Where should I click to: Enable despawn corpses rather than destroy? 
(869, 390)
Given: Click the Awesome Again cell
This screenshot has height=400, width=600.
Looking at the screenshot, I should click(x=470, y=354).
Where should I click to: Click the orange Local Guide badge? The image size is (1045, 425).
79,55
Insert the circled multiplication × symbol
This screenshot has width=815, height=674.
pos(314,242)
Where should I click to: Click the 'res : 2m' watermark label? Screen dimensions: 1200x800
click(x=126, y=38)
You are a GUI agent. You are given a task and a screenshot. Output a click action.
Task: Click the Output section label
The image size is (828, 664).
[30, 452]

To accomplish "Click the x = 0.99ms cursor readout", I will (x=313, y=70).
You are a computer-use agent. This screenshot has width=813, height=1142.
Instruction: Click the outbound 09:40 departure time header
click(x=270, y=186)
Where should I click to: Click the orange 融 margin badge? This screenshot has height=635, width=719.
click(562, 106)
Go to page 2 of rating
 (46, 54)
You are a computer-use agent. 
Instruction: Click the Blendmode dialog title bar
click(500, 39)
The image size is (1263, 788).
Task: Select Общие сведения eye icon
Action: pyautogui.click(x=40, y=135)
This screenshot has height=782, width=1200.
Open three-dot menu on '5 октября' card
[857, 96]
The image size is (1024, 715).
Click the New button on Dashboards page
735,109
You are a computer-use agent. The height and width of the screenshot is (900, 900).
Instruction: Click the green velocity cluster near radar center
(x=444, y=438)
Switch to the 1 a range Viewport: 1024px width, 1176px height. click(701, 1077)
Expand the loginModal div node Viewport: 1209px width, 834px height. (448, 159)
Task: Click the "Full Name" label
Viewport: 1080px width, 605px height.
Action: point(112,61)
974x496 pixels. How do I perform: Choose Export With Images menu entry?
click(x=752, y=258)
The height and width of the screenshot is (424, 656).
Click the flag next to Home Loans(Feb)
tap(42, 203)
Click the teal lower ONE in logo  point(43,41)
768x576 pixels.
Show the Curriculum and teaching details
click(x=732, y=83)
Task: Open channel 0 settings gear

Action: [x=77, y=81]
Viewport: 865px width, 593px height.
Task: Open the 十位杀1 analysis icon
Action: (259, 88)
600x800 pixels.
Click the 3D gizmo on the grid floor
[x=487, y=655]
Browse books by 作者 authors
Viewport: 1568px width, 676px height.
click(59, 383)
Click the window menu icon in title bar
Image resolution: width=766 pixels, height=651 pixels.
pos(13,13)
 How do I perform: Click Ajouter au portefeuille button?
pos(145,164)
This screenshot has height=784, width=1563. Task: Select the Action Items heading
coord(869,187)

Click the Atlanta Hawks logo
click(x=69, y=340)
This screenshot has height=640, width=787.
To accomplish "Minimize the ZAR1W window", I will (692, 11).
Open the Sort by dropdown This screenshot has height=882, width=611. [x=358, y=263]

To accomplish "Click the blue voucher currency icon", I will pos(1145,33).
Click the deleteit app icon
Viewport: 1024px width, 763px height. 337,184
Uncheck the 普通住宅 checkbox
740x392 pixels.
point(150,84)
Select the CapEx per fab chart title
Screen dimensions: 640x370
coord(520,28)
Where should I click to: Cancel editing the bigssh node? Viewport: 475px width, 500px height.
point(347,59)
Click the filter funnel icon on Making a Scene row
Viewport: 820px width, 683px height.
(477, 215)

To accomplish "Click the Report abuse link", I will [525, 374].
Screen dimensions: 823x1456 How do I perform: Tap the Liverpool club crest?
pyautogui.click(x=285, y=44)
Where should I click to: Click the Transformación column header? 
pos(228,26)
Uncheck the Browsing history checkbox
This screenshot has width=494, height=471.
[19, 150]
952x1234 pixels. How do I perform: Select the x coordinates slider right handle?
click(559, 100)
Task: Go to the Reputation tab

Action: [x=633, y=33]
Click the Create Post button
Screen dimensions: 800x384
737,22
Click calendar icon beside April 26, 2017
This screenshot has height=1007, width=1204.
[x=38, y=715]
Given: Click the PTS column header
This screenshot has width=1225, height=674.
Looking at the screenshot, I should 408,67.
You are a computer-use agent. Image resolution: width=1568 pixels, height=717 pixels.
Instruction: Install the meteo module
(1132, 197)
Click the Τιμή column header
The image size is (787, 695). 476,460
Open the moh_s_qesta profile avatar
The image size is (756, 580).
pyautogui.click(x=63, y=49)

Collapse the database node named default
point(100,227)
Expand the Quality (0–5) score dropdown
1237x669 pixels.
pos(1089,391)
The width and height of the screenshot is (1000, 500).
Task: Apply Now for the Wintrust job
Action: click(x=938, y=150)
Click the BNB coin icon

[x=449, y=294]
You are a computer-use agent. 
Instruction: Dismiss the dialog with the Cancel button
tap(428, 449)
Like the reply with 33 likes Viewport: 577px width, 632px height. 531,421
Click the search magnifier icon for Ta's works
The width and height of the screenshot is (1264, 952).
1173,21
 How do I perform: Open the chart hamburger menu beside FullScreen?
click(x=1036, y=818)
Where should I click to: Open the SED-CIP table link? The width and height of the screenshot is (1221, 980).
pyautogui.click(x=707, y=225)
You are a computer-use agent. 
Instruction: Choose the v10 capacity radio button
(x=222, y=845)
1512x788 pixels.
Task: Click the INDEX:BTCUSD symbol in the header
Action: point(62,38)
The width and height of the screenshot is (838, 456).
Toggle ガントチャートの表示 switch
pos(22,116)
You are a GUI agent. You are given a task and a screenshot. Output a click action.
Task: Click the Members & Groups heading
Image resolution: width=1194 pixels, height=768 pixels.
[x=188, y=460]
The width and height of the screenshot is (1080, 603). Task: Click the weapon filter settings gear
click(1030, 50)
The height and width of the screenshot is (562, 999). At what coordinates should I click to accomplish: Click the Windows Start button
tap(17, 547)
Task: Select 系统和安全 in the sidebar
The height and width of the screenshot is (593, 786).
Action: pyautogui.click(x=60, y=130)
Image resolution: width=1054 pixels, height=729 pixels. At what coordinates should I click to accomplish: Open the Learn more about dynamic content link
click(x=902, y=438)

__Exercise requirements__
Give back the data above exactly as it appears.

__Task output__
Where should I click to: Enable despawn corpses rather than destroy? 
(869, 390)
Given: Click the Awesome Again cell
This screenshot has height=400, width=600.
Looking at the screenshot, I should click(x=470, y=354).
Where should I click to: Click the orange Local Guide badge? The image size is (1045, 425).
79,55
Insert the circled multiplication × symbol
This screenshot has width=815, height=674.
pos(314,242)
Where should I click to: Click the 'res : 2m' watermark label? Screen dimensions: 1200x800
click(x=126, y=38)
You are a GUI agent. You are given a task and a screenshot. Output a click action.
Task: Click the Output section label
The image size is (828, 664).
[30, 452]

To accomplish "Click the x = 0.99ms cursor readout", I will (x=313, y=70).
You are a computer-use agent. This screenshot has width=813, height=1142.
Instruction: Click the outbound 09:40 departure time header
click(x=270, y=186)
Where should I click to: Click the orange 融 margin badge? This screenshot has height=635, width=719.
click(562, 106)
Go to page 2 of rating
 (46, 54)
You are a computer-use agent. 
Instruction: Click the Blendmode dialog title bar
click(500, 39)
The image size is (1263, 788).
Task: Select Общие сведения eye icon
Action: pyautogui.click(x=40, y=135)
This screenshot has height=782, width=1200.
Open three-dot menu on '5 октября' card
[857, 96]
The image size is (1024, 715).
Click the New button on Dashboards page
735,109
You are a computer-use agent. The height and width of the screenshot is (900, 900).
Instruction: Click the green velocity cluster near radar center
(x=444, y=438)
Switch to the 1 a range Viewport: 1024px width, 1176px height. click(701, 1077)
Expand the loginModal div node Viewport: 1209px width, 834px height. (448, 159)
Task: Click the "Full Name" label
Viewport: 1080px width, 605px height.
Action: point(112,61)
974x496 pixels. How do I perform: Choose Export With Images menu entry?
click(x=752, y=258)
The height and width of the screenshot is (424, 656).
Click the flag next to Home Loans(Feb)
tap(42, 203)
Click the teal lower ONE in logo  point(43,41)
768x576 pixels.
Show the Curriculum and teaching details
click(x=732, y=83)
Task: Open channel 0 settings gear

Action: [x=77, y=81]
Viewport: 865px width, 593px height.
Task: Open the 十位杀1 analysis icon
Action: (259, 88)
600x800 pixels.
Click the 3D gizmo on the grid floor
[x=487, y=655]
Browse books by 作者 authors
Viewport: 1568px width, 676px height.
click(59, 383)
Click the window menu icon in title bar
Image resolution: width=766 pixels, height=651 pixels.
pos(13,13)
 How do I perform: Click Ajouter au portefeuille button?
pos(145,164)
This screenshot has height=784, width=1563. Task: Select the Action Items heading
coord(869,187)

Click the Atlanta Hawks logo
click(x=69, y=340)
This screenshot has height=640, width=787.
To accomplish "Minimize the ZAR1W window", I will (692, 11).
Open the Sort by dropdown This screenshot has height=882, width=611. [x=358, y=263]

To accomplish "Click the blue voucher currency icon", I will pos(1145,33).
Click the deleteit app icon
Viewport: 1024px width, 763px height. 337,184
Uncheck the 普通住宅 checkbox
740x392 pixels.
point(150,84)
Select the CapEx per fab chart title
Screen dimensions: 640x370
coord(520,28)
Where should I click to: Cancel editing the bigssh node? Viewport: 475px width, 500px height.
point(347,59)
Click the filter funnel icon on Making a Scene row
Viewport: 820px width, 683px height.
(477, 215)

To accomplish "Click the Report abuse link", I will [525, 374].
Screen dimensions: 823x1456 How do I perform: Tap the Liverpool club crest?
pyautogui.click(x=285, y=44)
Where should I click to: Click the Transformación column header? 
pos(228,26)
Uncheck the Browsing history checkbox
This screenshot has width=494, height=471.
[19, 150]
952x1234 pixels. How do I perform: Select the x coordinates slider right handle?
click(559, 100)
Task: Go to the Reputation tab

Action: [x=633, y=33]
Click the Create Post button
Screen dimensions: 800x384
737,22
Click calendar icon beside April 26, 2017
This screenshot has height=1007, width=1204.
[x=38, y=715]
Given: Click the PTS column header
This screenshot has width=1225, height=674.
Looking at the screenshot, I should 408,67.
You are a computer-use agent. Image resolution: width=1568 pixels, height=717 pixels.
Instruction: Install the meteo module
(1132, 197)
Click the Τιμή column header
The image size is (787, 695). 476,460
Open the moh_s_qesta profile avatar
The image size is (756, 580).
pyautogui.click(x=63, y=49)

Collapse the database node named default
point(100,227)
Expand the Quality (0–5) score dropdown
1237x669 pixels.
pos(1089,391)
The width and height of the screenshot is (1000, 500).
Task: Apply Now for the Wintrust job
Action: click(x=938, y=150)
Click the BNB coin icon

[x=449, y=294]
You are a computer-use agent. 
Instruction: Dismiss the dialog with the Cancel button
tap(428, 449)
Like the reply with 33 likes Viewport: 577px width, 632px height. 531,421
Click the search magnifier icon for Ta's works
The width and height of the screenshot is (1264, 952).
1173,21
 How do I perform: Open the chart hamburger menu beside FullScreen?
click(x=1036, y=818)
Where should I click to: Open the SED-CIP table link? The width and height of the screenshot is (1221, 980).
pyautogui.click(x=707, y=225)
You are a computer-use agent. 
Instruction: Choose the v10 capacity radio button
(x=222, y=845)
1512x788 pixels.
Task: Click the INDEX:BTCUSD symbol in the header
Action: point(62,38)
The width and height of the screenshot is (838, 456).
Toggle ガントチャートの表示 switch
pos(22,116)
You are a GUI agent. You are given a task and a screenshot. Output a click action.
Task: Click the Members & Groups heading
Image resolution: width=1194 pixels, height=768 pixels.
[x=188, y=460]
The width and height of the screenshot is (1080, 603). Task: Click the weapon filter settings gear
click(1030, 50)
The height and width of the screenshot is (562, 999). At what coordinates should I click to accomplish: Click the Windows Start button
tap(17, 547)
Task: Select 系统和安全 in the sidebar
The height and width of the screenshot is (593, 786).
Action: pyautogui.click(x=60, y=130)
Image resolution: width=1054 pixels, height=729 pixels. At what coordinates should I click to accomplish: Open the Learn more about dynamic content link
click(x=902, y=438)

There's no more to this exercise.